RocTool's LIT molding system includes a metallic female mold combined with a male silicone half. Resin is provided via prepregging or in powder or film form. Pressure of up to 30 bar/420 psi is provided by a pressurized air system only. Cycle times range from 105 to 310 seconds, thanks mainly to RocTool's fast-heating induction technology.
Mathieu Boulanger, business development director at inductive mold heating specialist RocTool (Charlotte, N.C., USA and Le Bourget du Lac, France), announced at CompositesWorld's Thermoplastics Composites Conference for Automotive (June 11-12, Novi, Mich., USA) the launch of a new tooling system and molding process that the company says is well-suited for high-volume manufacturing applications.

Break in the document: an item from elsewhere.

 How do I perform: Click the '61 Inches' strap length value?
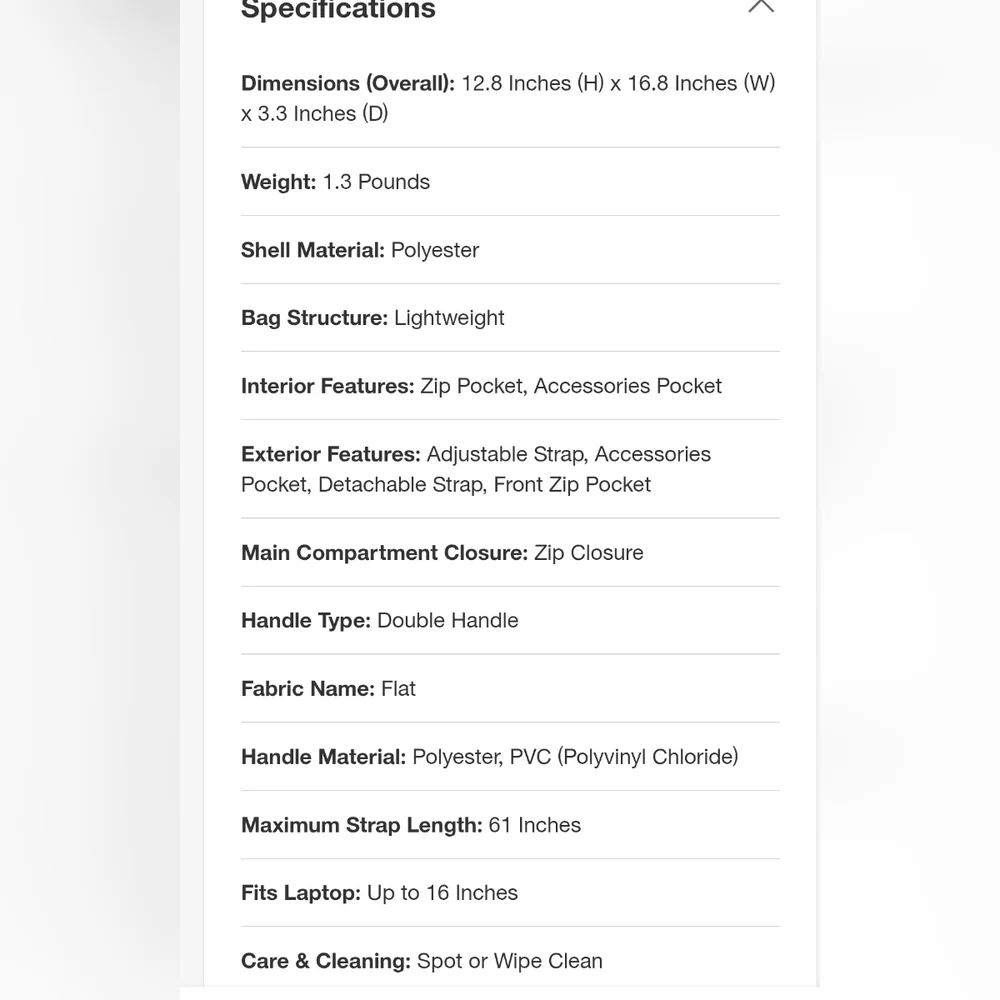click(x=534, y=825)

Called Light Induction Tooling (LIT), Boulanger says the system consists of steel female mold and a silicone male mate. A unidirectional or woven fiber reinforcement (carbon, glass, natural or aramid), either dry or prepreg, is placed in the female mold. If reinforcement is dry, resin is added in powder or film form; resin matrix can be thermoplastic or thermoset
. The silicone male core is then closed and clamped to the female base. Pressure up to 30 bar/420 psi is provided by air injected into the mold as RocTool's inductive heating system ramps up to 280°C/536°F in 45 to 90 seconds, depending on part and material. The same system quickly cools the mold and part via water in another 60 to 120 seconds, for a total cycle time of 105 to 310 seconds.
Boulanger says the system requires no preheating, provides a resin-rich surface, requires no resin injection, allows for thin walls and offers good temperature control. Boulanger exhibited at the conference three suitcase shells molded with LIT using carbon, glass and natural fiber infused with PET and PP resin (see photo). Wall thickness of the shells is 1 mm/0.04 inch.
Luggage shells molded with RocTool's LIT system, using natural, carbon and glass fiber reinforcement with thermoplastic resin matrix.